We appear to be entering into a new geoeconomic world order, characterized by great power rivalry between the United States and China, and the clear use of economic tools to achieve strategic objectives. This increased convergence of economic and security thinking as well as strategies thereby is likely to lead to a significant restructuring of the laws and institutions that govern international trade and investment.

In the post-Cold War period, the old international economic world order flourished. It was characterized by a relative separation of the realms of security and economics; a primary focus on maximizing absolute economic gains; and a tendency to treat interdependence as a good that would facilitate the goal of increased economic efficiency. In the new geoeconomic world order, the balance and the relationship between economics and security have changed. The new order is characterized by a higher degree of convergence between security and economics; a greater focus on relative economic gains given their implications for security; and increased concern over the security risks posed by interdependence in terms of undermining state control, self-sufficiency and resilience.
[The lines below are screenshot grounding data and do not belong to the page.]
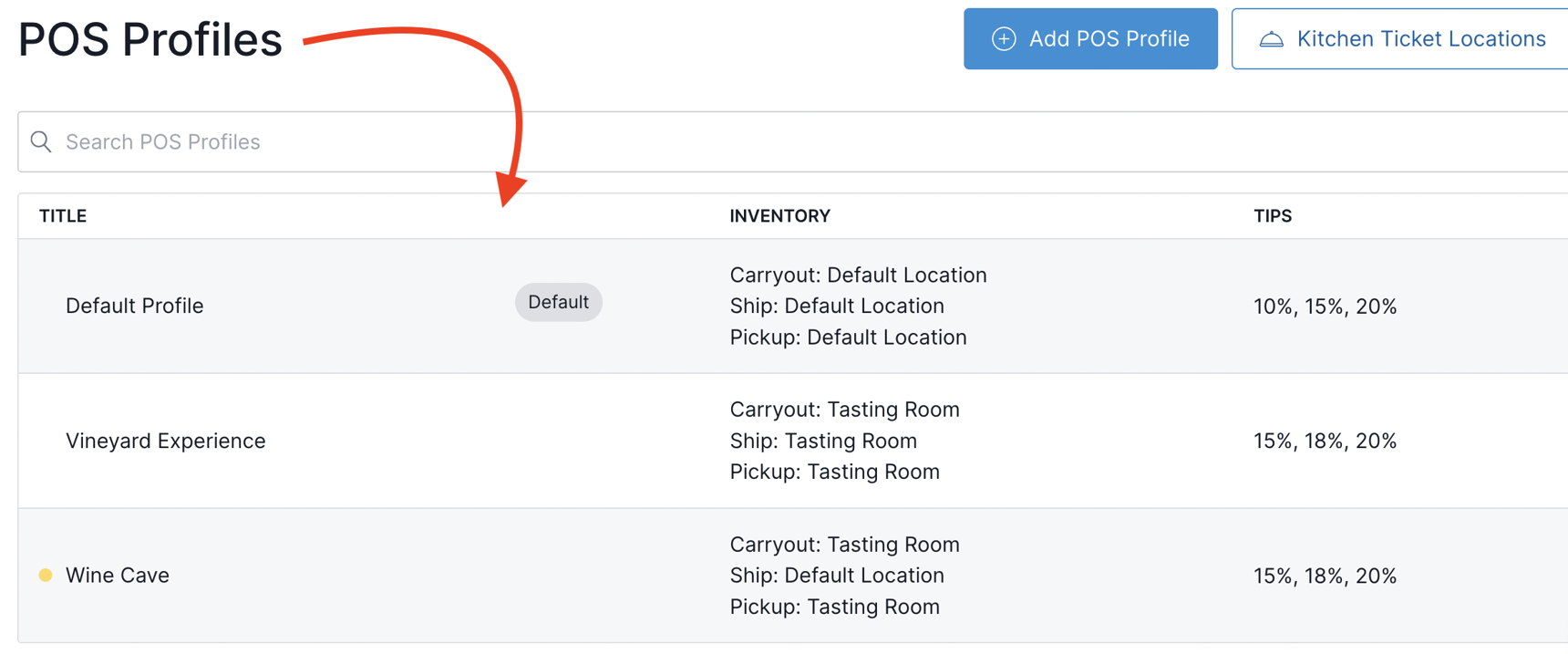The height and width of the screenshot is (654, 1568).
Task: Click the TIPS column header
Action: [x=1272, y=216]
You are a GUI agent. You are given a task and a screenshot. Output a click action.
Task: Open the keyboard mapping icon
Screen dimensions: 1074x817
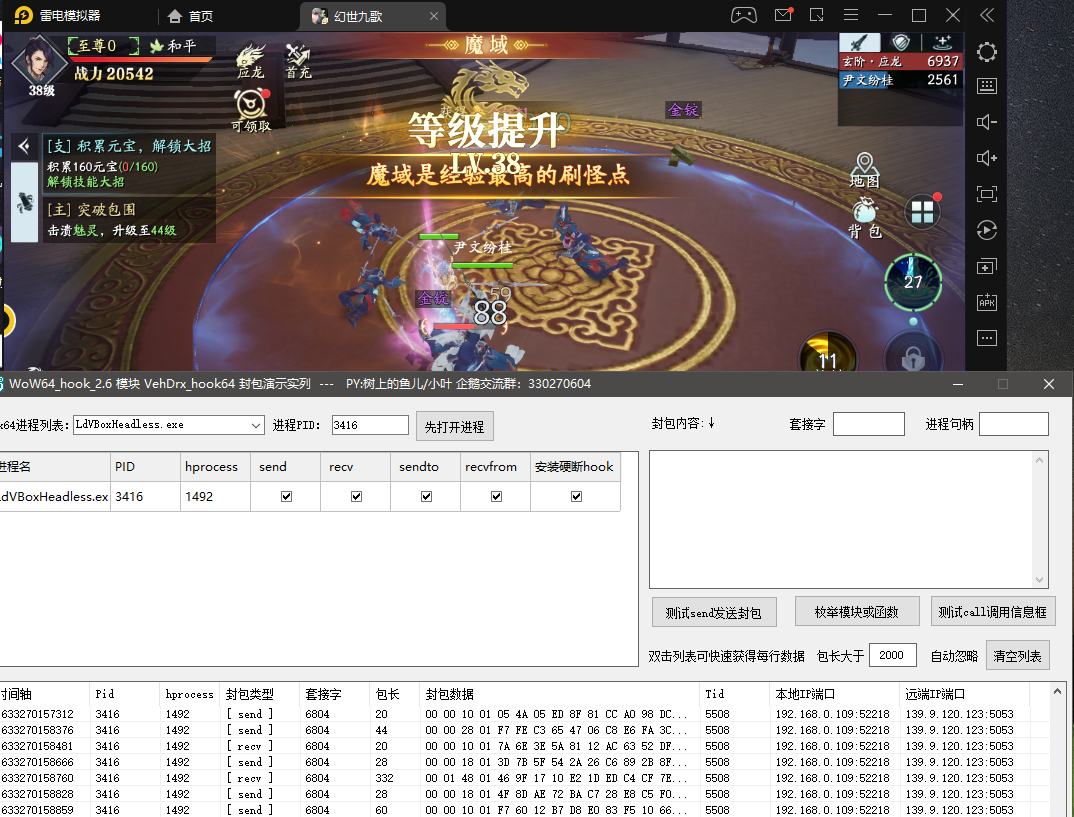click(x=987, y=87)
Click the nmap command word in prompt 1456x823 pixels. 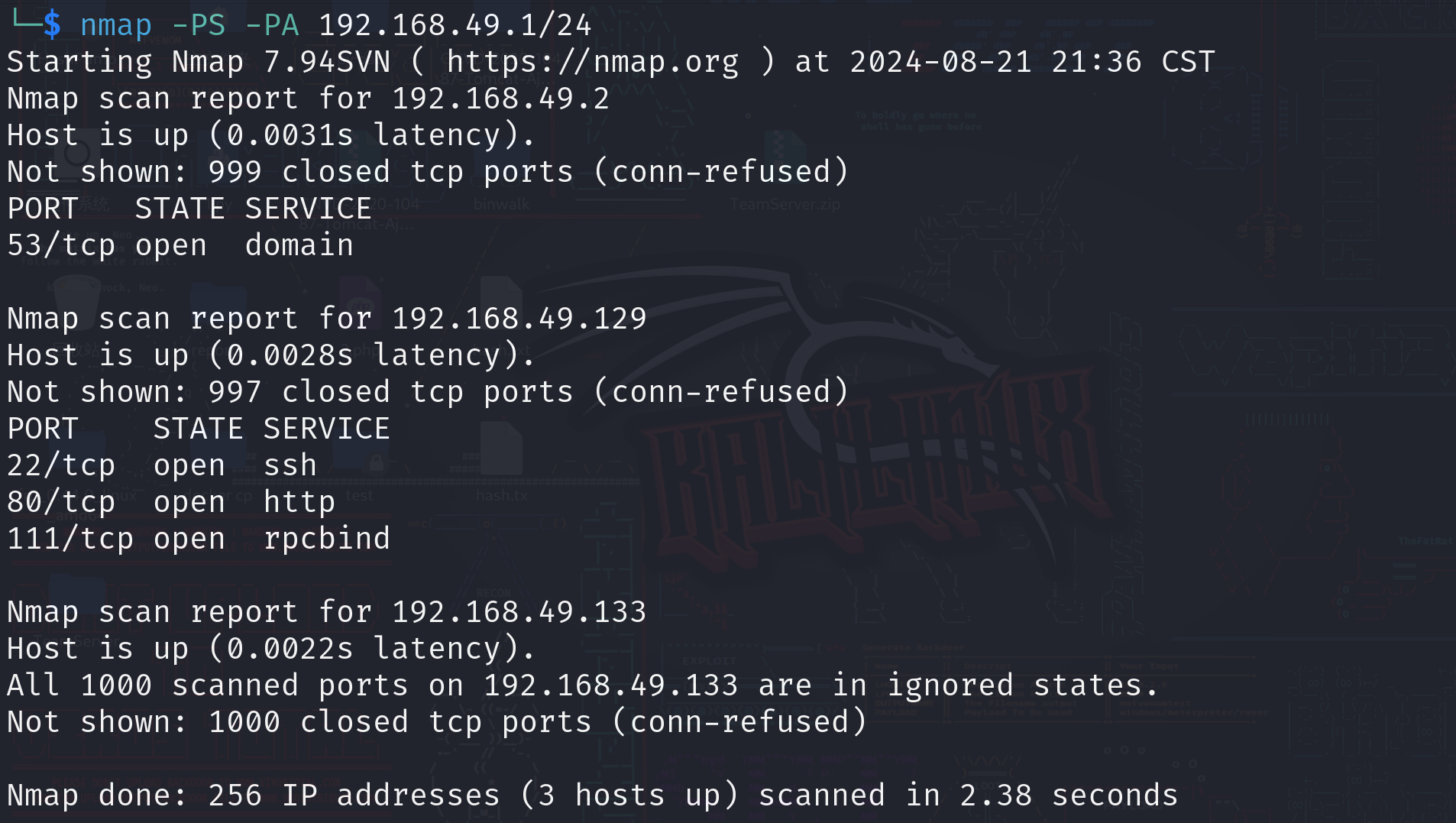[116, 25]

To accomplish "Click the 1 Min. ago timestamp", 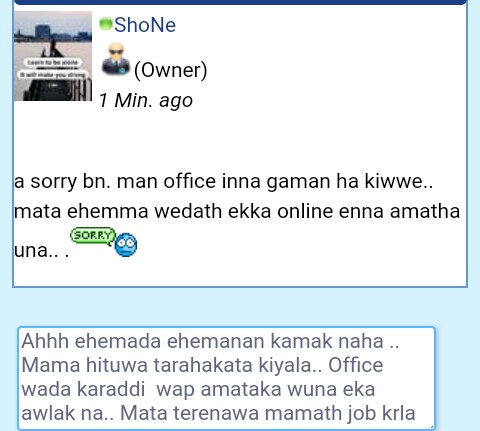I will pyautogui.click(x=146, y=100).
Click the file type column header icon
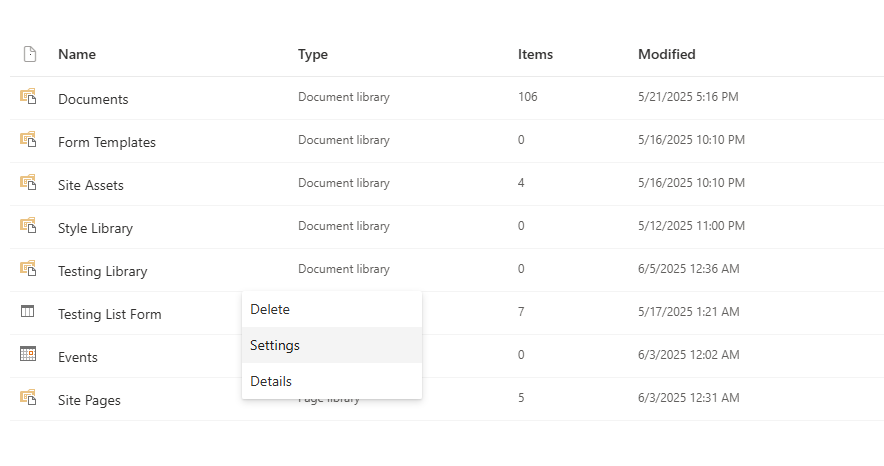Image resolution: width=884 pixels, height=466 pixels. (29, 54)
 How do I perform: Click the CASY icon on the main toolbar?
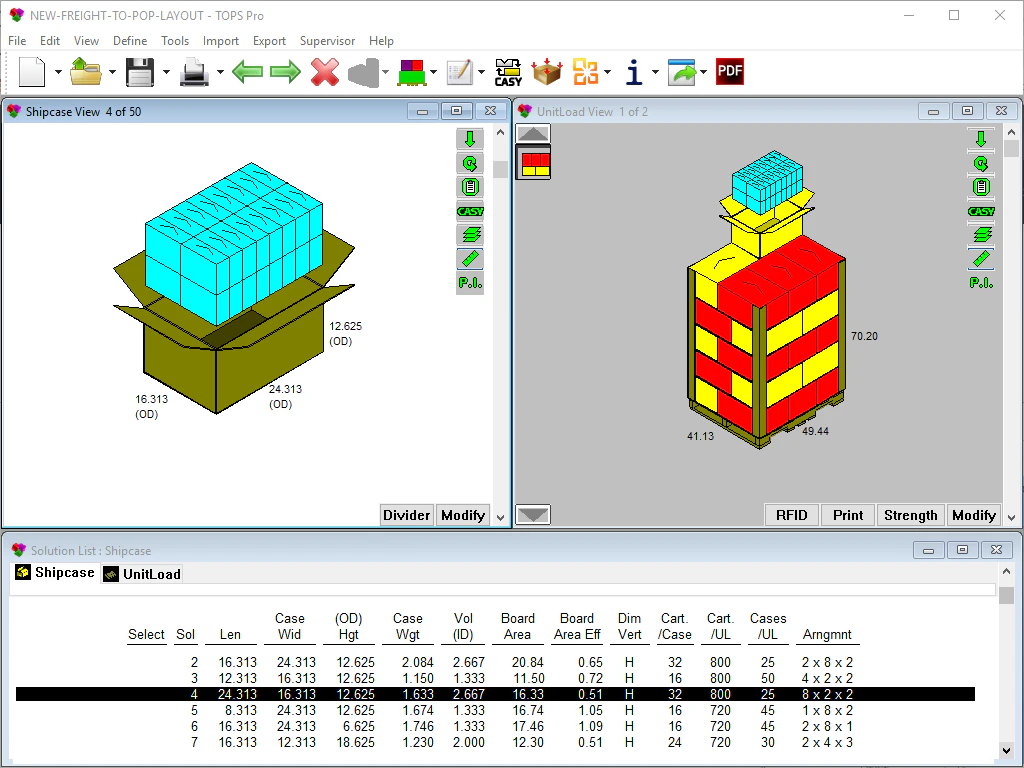click(508, 71)
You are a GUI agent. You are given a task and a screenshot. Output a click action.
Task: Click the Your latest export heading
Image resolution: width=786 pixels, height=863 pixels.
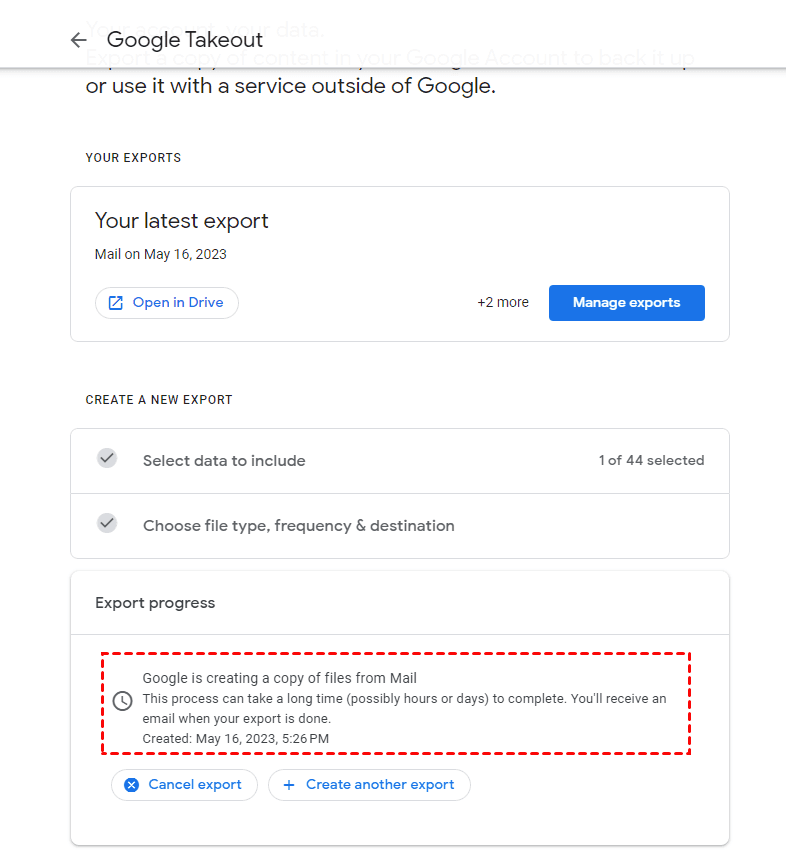click(x=181, y=221)
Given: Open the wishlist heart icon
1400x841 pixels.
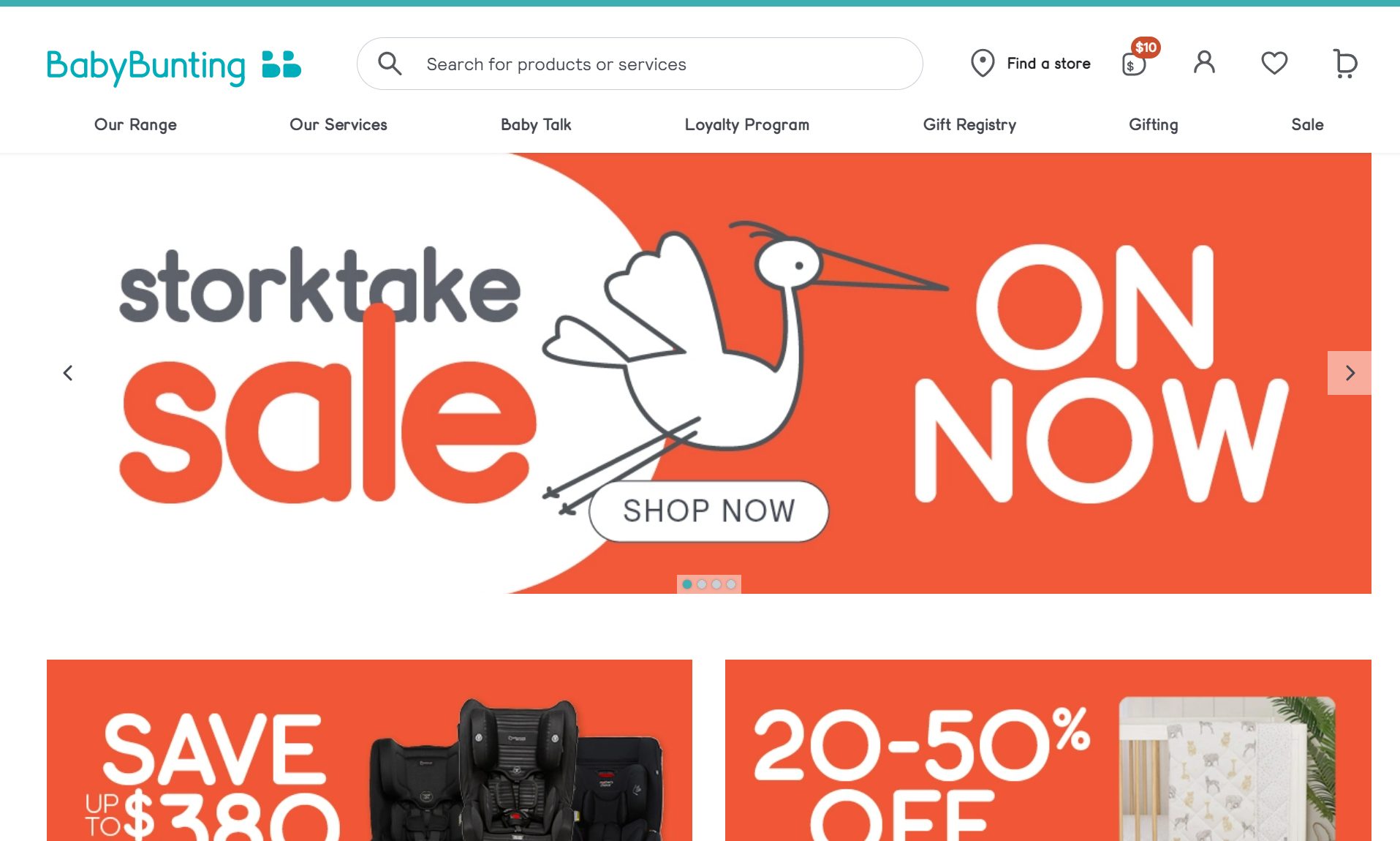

Geoeconomics can be defined as the “use of economic instruments to promote and defend national interests, and to produce beneficial geopolitical results.” The term was originally coined by American strategist Edward Luttwak in 1990 following the fall of the Berlin Wall. Luttwak argued that the triumph of capitalism over communism meant that:

“The methods of commerce are displacing military methods – with disposable capital in lieu of firepower, civilian innovation in lieu of military-technical advancement, and market penetration in lieu of garrisons and bases. States … will not disappear but reorient themselves toward ‘geoeconomics’ … the best term I can think of to describe the admixture of the logic of conflict with the methods of commerce.”

Luttwak’s prediction was not so much wrong as premature. Instead, in the post-Cold War era, national security – or, at least, US national security – and international trade and investment appeared to operate on relatively independent tracks.

On the one hand, trade and investment agreements with compulsory dispute settlement proliferated. In accordance with one strand of liberal international relations theory, economic interdependence was assumed to promote peace and cooperation by increasing the costs of conflict between, and among, states. Increasing economic interdependence and reducing barriers such as tariffs were sold as win-win arrangements that increased economic efficiency and maximized wealth by allowing states to play to their comparative advantages. The proliferation of international economic law agreements, and the legal disputes arising from them, resulted in a vibrant subfield of law with a growing body of highly technically adept legal experts who believed in the “de-politicization” of economic disputes.